• EXCERPTED TEXT:
The manufacturing method of Embodiment 2 is the same as that of Embodiment 1 except the process of forming the second gate insulating film 10 (the gate nitride film). That is, in Embodiment 2, the steps shown by FIGS. 3A and 3B are conducted in this order, subsequent to the steps shown by FIGS. 1A to 1D, 2E and 2F in Embodiment 1.

In Embodiment 2, the steps shown by FIG. 3A and 3B are conducted instead of the steps shown by FIGS. 2G and 2H in Embodiment 1. These steps will be specifically described below with reference to FIG. 3A and 3B.

Also in Embodiment 2, the steps shown by FIGS. 1A to 1D, 2E and 2F are conducted. Thus, since the first gate insulating film 6 is protected by the protective film 7, the reduction of the thickness of the first gate insulating film 6 is suppressed in the process of removing the photoresist 8 for the transfer channel formation (see FIG. 2E to 2H) also in Embodiment 2.

The thickness of the protective film 7 (see FIG. 2E to 2H) is actually reduced in these steps, but the amount of the reduction is smaller than that of the first gate insulating film 84 in the step of FIG. 9F, similarly to Embodiment 1. Thus, the manufacturing method of Embodiment 2 also can develop the tolerance for the in-process discrepancies and can ease the limitation on the number of the ion-implantations to be conducted.

Next, as shown in FIG. 3A, the protective film 7 is removed by wet etching using an etching solution that has remarkably high selectivity with respect to the first gate insulating film 6 (that is, having a higher etch rate with respect to the protective film 7 than with respect to the first gate insulating film 6). More specifically, an etching solution is used that provides an etch rate of 50 nm/min with respect to the silicon nitride film (the protective film 7), and an etch rate of 0.05 nm/min with respect to the silicon oxide film (the first gate insulating film 6).

Examples of such an etching solution include an etching solution containing phosphoric acid as a main component. In the step of FIG. 3A, the thickness of the first gate insulating film 6 is reduced by the etching solution. However, in the case of using the etching solution containing phosphoric acid as a main component, the thickness of the first gate insulating film 6 is reduced by only 0.1 nm or less in one etching process, and the removal of the protective film 7 is generally conducted only once through the whole manufacturing process. Therefore, the amount of the reduction of the thickness of the first insulating film 6 in the step of FIG. 3A is sufficiently small in comparison with that of the protective film 7 in Embodiment 1, and thus does not affect the control of the total thickness of the gate insulating films or the unevenness of the thickness.

Subsequently, the second gate insulating film 10 is formed on the first gate insulating film 6, and the transfer electrode 11 is further formed on the second gate insulating film 10. Also in Embodiment 2, the second gate insulating film 10 is a silicon nitride film formed by CVD, similarly to Embodiment 1.

Unlike in Embodiment 1, the protective film 7 is removed in Embodiment 2, which causes only a small reduction of the thickness of the first gate insulating film 6. Such a reduction of the thickness of the first gate insulating film 6 in Embodiment 2 is, however, sufficiently small, compared with that of the first gate insulating film 84 in the step of FIG. 9F in the background of the invention.

• EXCERPTED DATA:
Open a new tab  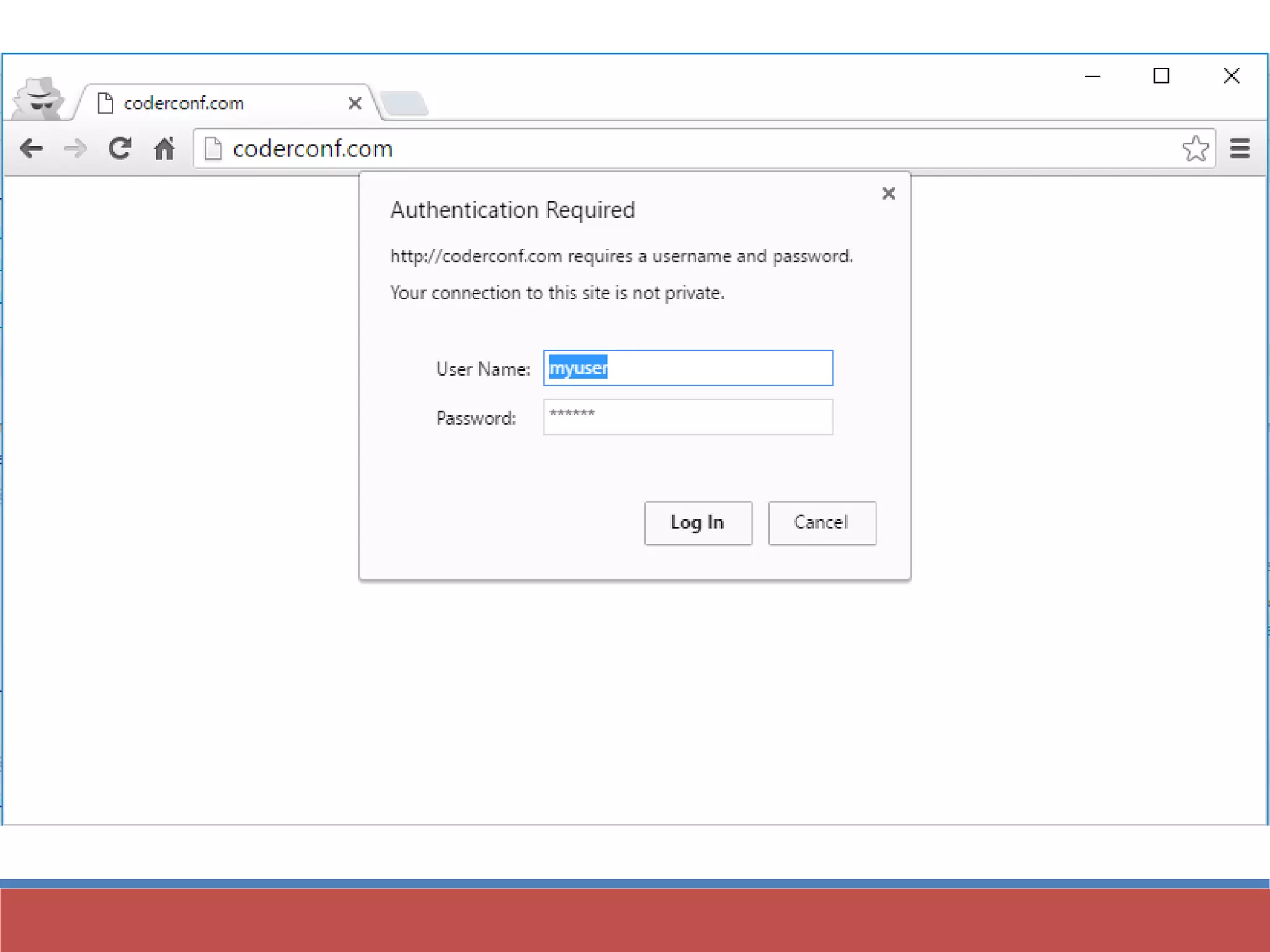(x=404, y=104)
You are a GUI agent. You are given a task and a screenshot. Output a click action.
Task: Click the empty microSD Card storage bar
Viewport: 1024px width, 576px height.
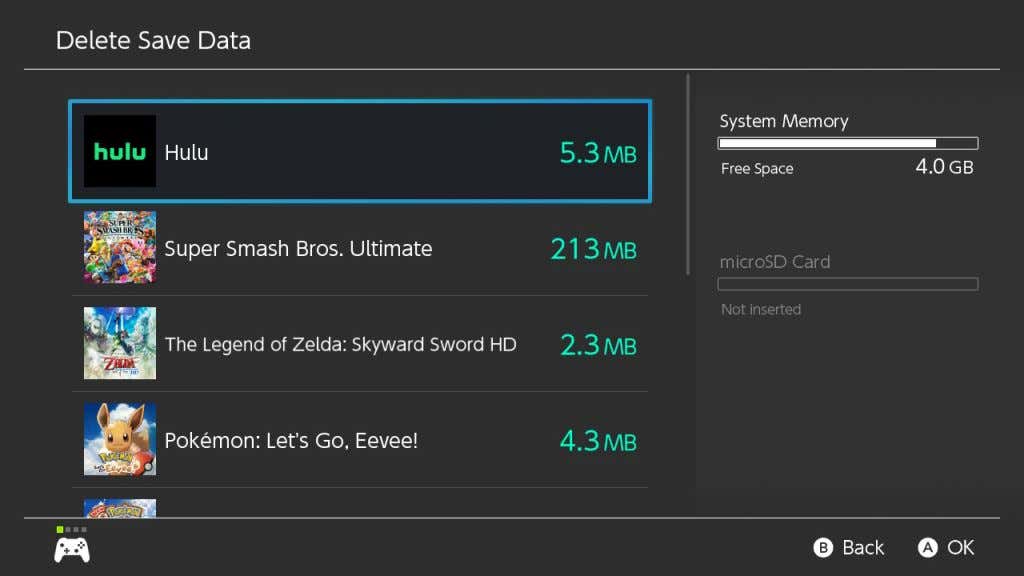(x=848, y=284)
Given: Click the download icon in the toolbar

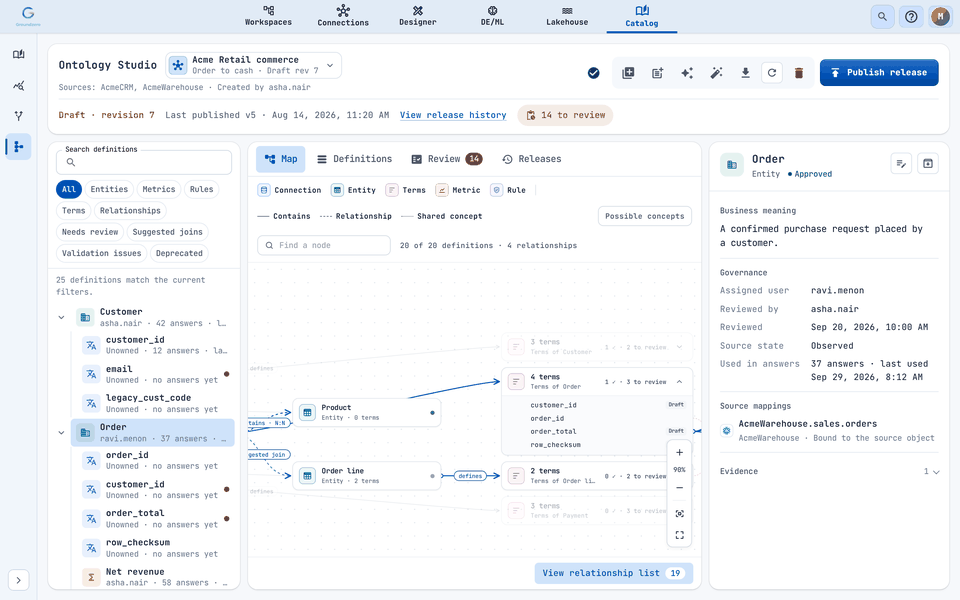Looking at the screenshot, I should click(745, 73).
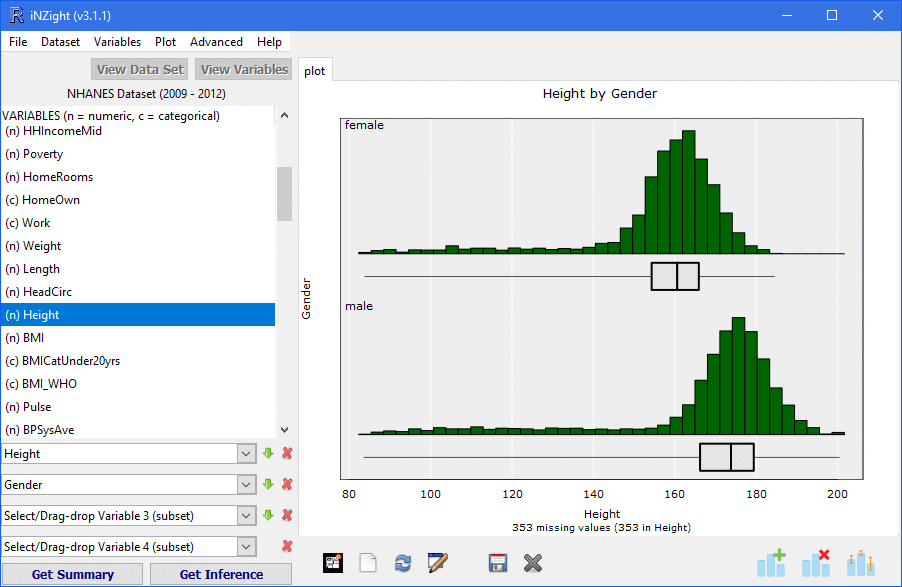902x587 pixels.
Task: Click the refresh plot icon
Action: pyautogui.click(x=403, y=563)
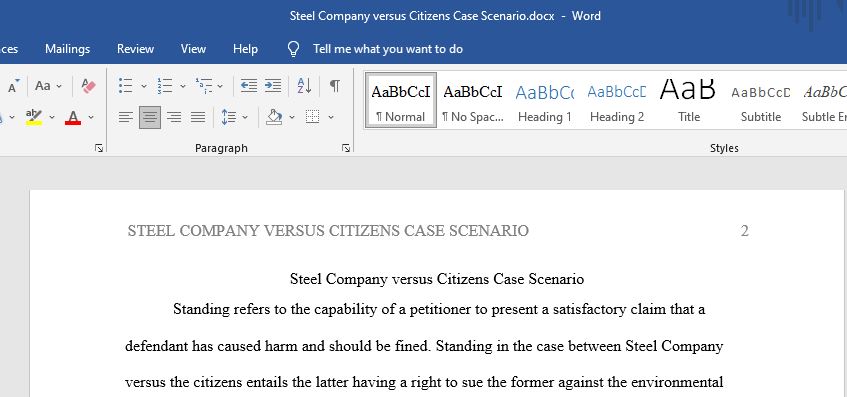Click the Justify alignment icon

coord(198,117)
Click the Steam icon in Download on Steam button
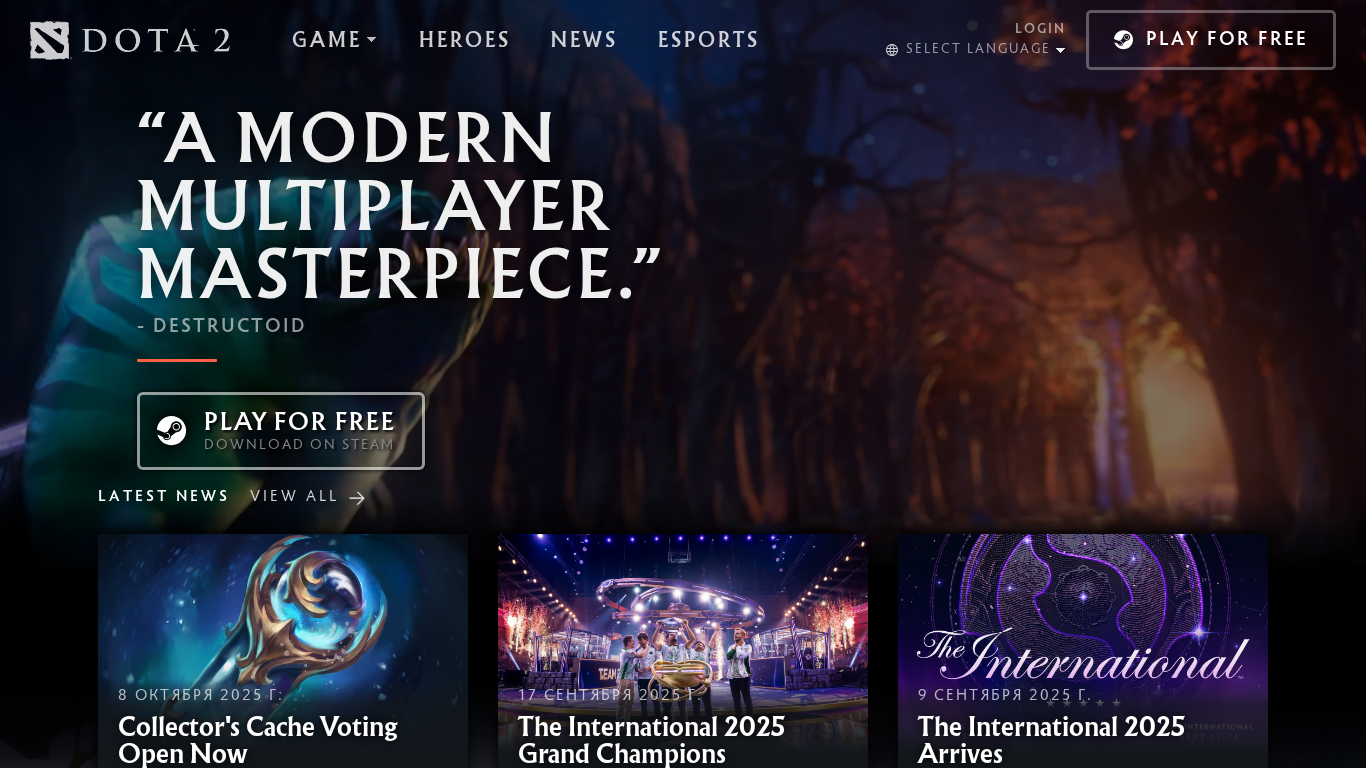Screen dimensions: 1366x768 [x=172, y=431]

• TASK GOAL:
Condense the excerpt's paragraph that begins "Examples of such an etching solution" into a short list that keeps its main facts. Work only from the excerpt.

• ANSWER TO THE PROBLEM:
- A suitable etching solution is one whose main component is phosphoric acid.
- In the step of FIG. 3A, this solution reduces the thickness of the first gate insulating film 6.
- With a phosphoric acid–based solution, that reduction is only 0.1 nm or less per etching process.
- The protective film 7 is generally removed only once in the whole manufacturing process.
- The resulting reduction is therefore sufficiently small compared with that of the protective film 7 in Embodiment 1.
- It does not affect control of the total gate insulating film thickness or the unevenness of the thickness.